São muitos os benefícios advindos com a redução da infestação do bicudo. Nas áreas específicas onde está implantado o Projeto de Supressão do Bicudo, houve diminuição aproximada de 35% no número de pulverizações contra o inseto, diminuição em cerca de 60% na captura dos insetos pelas armadilhas e redução em torno de 70% no índice de infestações, além de infestações mais tardias nas lavouras. Antes, as primeiras infestações ocorriam por volta dos 60 dias após a emergência e, na safra 2010/2011, as primeiras infestações ocorreram 90 dias após a emergência em praticamente todas as propriedades envolvidas em ações de supressão.
Atenção à substituição

Quanto à substituição das armadilhas pelo Tubo Mata Bicudo (TMB), Davi Laboissiére desaconselha a prática e explica que um produto jamais pode substituir o outro. O coordenador explica que o TMB é uma importante ferramenta de controle quando utilizado adicionalmente ao bom manejo ocorrido contra o inseto durante a safra. “Quando se inicia a fase de colheita do algodão e posteriormente a de destruição dos restos culturais, há uma grande movimentação do inseto na área. Neste momento, é importante e aconselhável colocar TMBs no perímetro das áreas de refúgio do inseto”.
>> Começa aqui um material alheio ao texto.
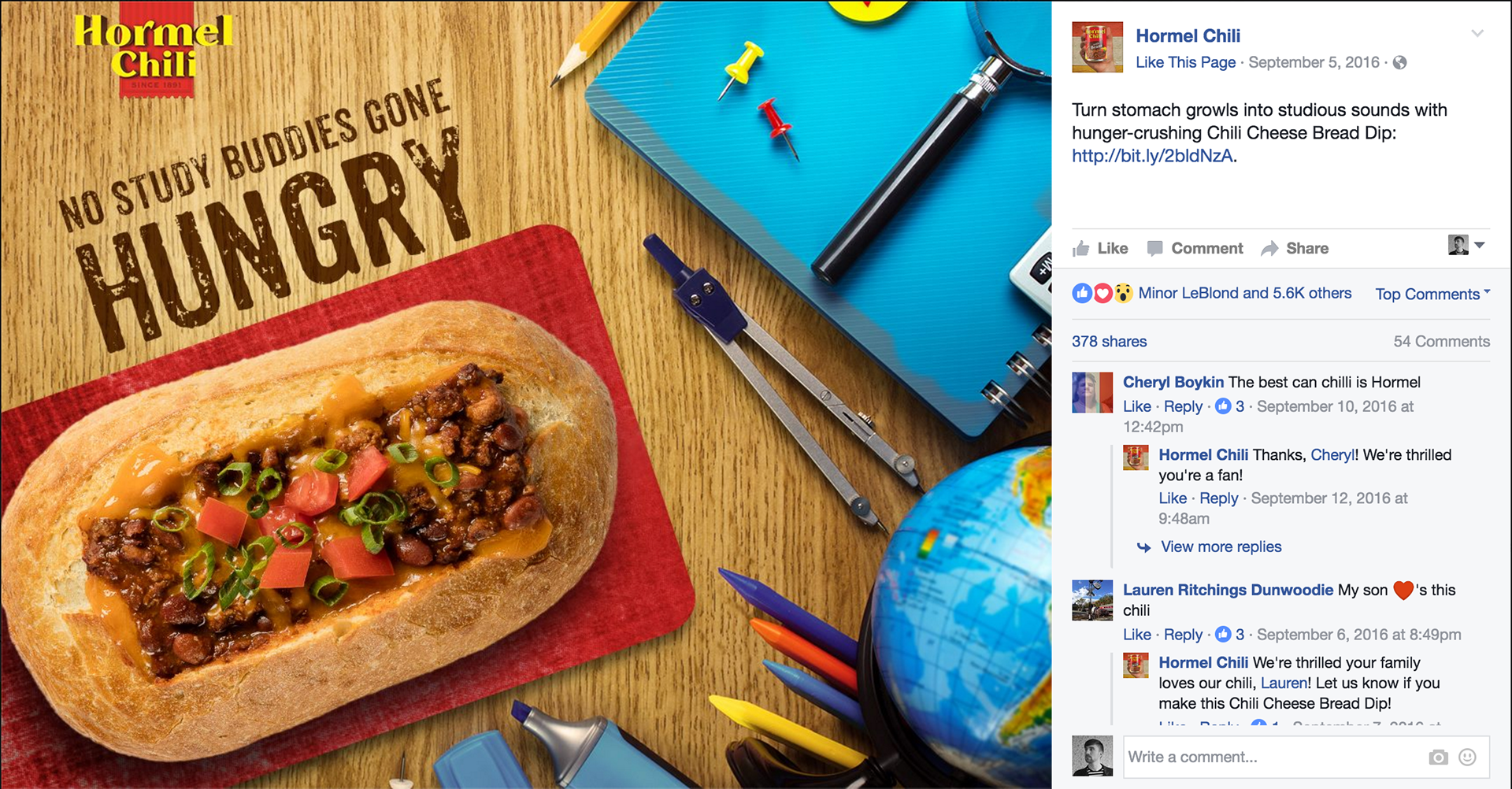Screen dimensions: 1512x789
Task: Expand the Top Comments sorting dropdown
Action: [x=1432, y=294]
Segundo Laboissiére, as armadilhas devem ser instaladas 60 dias antes da semeadura do algodoeiro. O objetivo é conhecer o potencial nível de infestação que os talhões possuem com relação ao inseto, bem como conhecer os pontos críticos de cada propriedade e saber com exatidão os locais que o inseto utiliza como “portas de entrada”. “Assim, temos condições de manejar de forma bem mais eficiente o controle do inseto no período de safra”, diferencia.
Entrega das armadilhas
Anualmente, a Fundação Goiás se compromete a doar armadilhas e a primeira “carga” de feromônios suficientes para cobrir todo o território a ser plantado, ficando o produtor somente responsável por adquirir mais quatro “cargas” de feromônios para realizar corretamente as nove leituras preconizadas no projeto. Devido à experiência dos anos anteriores, um feromônio é suficiente para cada cinco hectares. O mesmo critério é utilizado para a doação de armadilhas para os produtores novos. Quanto aos antigos, todos os anos há uma reposição de 20% das armadilhas, quando a área plantada se mantém. No caso de aumento de área, ocorre a mesma reposição da área anterior (20%) mais o número de armadilhas correspondentes à área adicional.
As armadilhas devem ficar instaladas no campo em intervalos que variam entre 150 a 300 metros de distância uma da outra e numa altura média de 1,30 metro. Em seguida, semanalmente são realizadas leituras das armadilhas e quinzenalmente ocorrem as trocas dos feromônios. Ao se completar nove leituras, pode-se determinar o índice Bicudo/Armadilha/Semana (BAS) da propriedade e conclui-se a etapa. Em seguida, as armadilhas do campo podem ser removidas. No caso das áreas onde ocorre a supressão do bicudo, as armadilhas persistem no campo durante todo o ciclo do algodoeiro.